Richard Clarke, at the time America's leading counterterrorism official, tried to present his department's intelligence information about the impending attacks, warning the President about al-Qaeda's plans. Rice, then National Security Advisor, banned Clarke from discussing the threat with the President. This is why Clarke eventually left the White House (and quite possibly why the events of 9/11 weren't prevented).
So, although it's interesting to hear her perspective, I find she's not really a credible speaker when she blames others for the issues and aftermath of 9/11.
One of my big concerns about this GOP ticket is Romney and Ryan's complete lack of international affairs experience. While Rice can offer the national security perspective that Romney and Ryan lack, I find it curious that she was given so much time in prime time, especially since she's repeatedly claimed she wouldn't accept a post in a Romney administration.
I've heard a lot of sound bites from Ryan, but I've never really seen him speak. He's the one I'm most curious about right now, because I want to see if he seems worthy to be President, in case he has to step up. After all, that's what this is really about, isn't it?
It's not whether he's a good choice to balance the ticket, or whether he brings Tea Party red meat to the convention. It's about, if Mitt Romney is elected President and then dies, whether Paul Ryan can take the reigns of the United States Government.
First impression: he's no Sarah Palin, at least when it comes to speeches. When Palin took the podium at the 2008 convention, she held the crowd in the palm of her hand, and knocked it out of the park. Of course, she'd never have been appropriate as a VP for the reasons outlined in the previous paragraph, but she was a far stronger speaker, a far more natural orator than Ryan appears to be.
Interestingly, Ryan does appear to understand the jobs problem we still have. This is something I'm very familiar with, as the author of How To Save Jobs. He asked a question I asked back when I wrote the book: with so many people out of work, why hasn't jobs creation been this administration's top priority? Can't say I don't agree with Ryan here.
Where I do disagree is with his goals for job creation. He says the Romney ticket's goal is to create 12 million new jobs over the next four years. That's a high bar, but it's far from enough. We have about 23 million Americans out of work. Worse, about 2 million new workers enter the workforce each year. So, over the course of a 4-year term, of the 12 million jobs Ryan discussed, only about 4 million of those would be available for the current 23 million out of work. It's not nearly enough.
Great line: "College graduates should not have to live out their 20s in their childhood bedrooms, looking up at fading Obama posters, and wondering when they can get on with life."
Thinking about it after his speech, I realized one of the things I was looking for was "the crazy". Sometimes, fundamentalist Republicans appear, well, nutty. As much as I personally like Sarah Palin, for example, she seemed a little too loony to be President.

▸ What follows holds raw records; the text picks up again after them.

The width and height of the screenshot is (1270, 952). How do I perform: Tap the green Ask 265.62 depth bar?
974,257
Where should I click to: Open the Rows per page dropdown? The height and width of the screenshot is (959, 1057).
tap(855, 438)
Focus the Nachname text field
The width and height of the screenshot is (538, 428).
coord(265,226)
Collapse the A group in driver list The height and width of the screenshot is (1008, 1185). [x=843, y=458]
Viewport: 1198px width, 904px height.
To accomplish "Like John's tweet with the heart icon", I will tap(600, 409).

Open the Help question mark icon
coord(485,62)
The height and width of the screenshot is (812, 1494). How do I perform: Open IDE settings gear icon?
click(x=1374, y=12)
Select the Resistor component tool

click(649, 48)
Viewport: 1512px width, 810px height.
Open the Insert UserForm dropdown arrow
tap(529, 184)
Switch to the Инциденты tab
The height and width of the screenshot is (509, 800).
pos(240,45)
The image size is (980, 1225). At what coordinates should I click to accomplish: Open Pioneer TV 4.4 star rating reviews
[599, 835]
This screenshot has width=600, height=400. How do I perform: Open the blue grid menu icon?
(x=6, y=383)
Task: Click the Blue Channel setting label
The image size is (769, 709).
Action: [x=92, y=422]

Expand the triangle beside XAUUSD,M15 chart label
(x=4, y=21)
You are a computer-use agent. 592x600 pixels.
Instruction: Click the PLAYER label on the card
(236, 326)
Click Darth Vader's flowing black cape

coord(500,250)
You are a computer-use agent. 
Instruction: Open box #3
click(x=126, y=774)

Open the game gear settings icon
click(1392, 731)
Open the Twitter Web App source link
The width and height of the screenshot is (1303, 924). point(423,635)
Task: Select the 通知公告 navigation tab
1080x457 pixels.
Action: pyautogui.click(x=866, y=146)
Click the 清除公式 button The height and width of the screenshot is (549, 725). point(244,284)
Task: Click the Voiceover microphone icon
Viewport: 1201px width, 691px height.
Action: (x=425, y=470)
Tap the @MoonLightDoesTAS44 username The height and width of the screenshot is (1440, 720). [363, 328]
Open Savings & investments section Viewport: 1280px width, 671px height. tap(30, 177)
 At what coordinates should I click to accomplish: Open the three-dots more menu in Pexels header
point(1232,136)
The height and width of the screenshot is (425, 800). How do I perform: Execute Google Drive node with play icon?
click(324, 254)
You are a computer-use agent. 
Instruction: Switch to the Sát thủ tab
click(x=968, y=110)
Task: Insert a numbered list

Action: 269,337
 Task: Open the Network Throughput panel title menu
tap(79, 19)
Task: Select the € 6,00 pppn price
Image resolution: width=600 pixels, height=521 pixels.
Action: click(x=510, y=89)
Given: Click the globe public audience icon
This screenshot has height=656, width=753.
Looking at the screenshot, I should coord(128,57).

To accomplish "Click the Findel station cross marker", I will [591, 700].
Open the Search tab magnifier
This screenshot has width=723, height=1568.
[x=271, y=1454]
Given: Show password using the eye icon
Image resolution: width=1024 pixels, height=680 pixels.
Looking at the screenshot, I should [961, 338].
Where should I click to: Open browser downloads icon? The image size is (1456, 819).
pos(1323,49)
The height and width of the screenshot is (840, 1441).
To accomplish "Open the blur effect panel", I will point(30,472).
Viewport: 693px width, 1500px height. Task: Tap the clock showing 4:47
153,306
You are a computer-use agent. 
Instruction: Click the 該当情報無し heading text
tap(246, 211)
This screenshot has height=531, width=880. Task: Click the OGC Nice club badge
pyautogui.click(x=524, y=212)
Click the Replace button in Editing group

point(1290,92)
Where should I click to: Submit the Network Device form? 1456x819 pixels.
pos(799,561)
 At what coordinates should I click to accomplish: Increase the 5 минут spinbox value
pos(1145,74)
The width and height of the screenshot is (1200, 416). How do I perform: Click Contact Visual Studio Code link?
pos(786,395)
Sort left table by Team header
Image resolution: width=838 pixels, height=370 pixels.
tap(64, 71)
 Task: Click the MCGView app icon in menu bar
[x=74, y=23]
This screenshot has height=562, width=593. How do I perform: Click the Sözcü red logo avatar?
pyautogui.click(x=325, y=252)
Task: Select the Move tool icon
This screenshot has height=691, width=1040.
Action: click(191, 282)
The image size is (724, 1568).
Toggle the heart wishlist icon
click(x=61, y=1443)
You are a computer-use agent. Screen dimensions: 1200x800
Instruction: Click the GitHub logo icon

Ryan didn't evidence any of that crazy. Although I certainly disagreed with some of his points, I found myself agreeing with many of his economic statements, certainly the ones that assessed today's economy as unnecessarily moribund.
He certainly didn't close the deal when it comes to deciding who I'll eventually vote for, but I did come to a somewhat surprising conclusion: he'll do.
Oh, as much fun as the Biden/Palin debate was, I think the one between Joe and Mr. Ryan will be equally interesting, but in a different way. Hey, face it, Joe Biden is the gift that keeps on giving to those of us in the chattering class. Not sure Mr. Ryan will provide quite as much journalistic joy.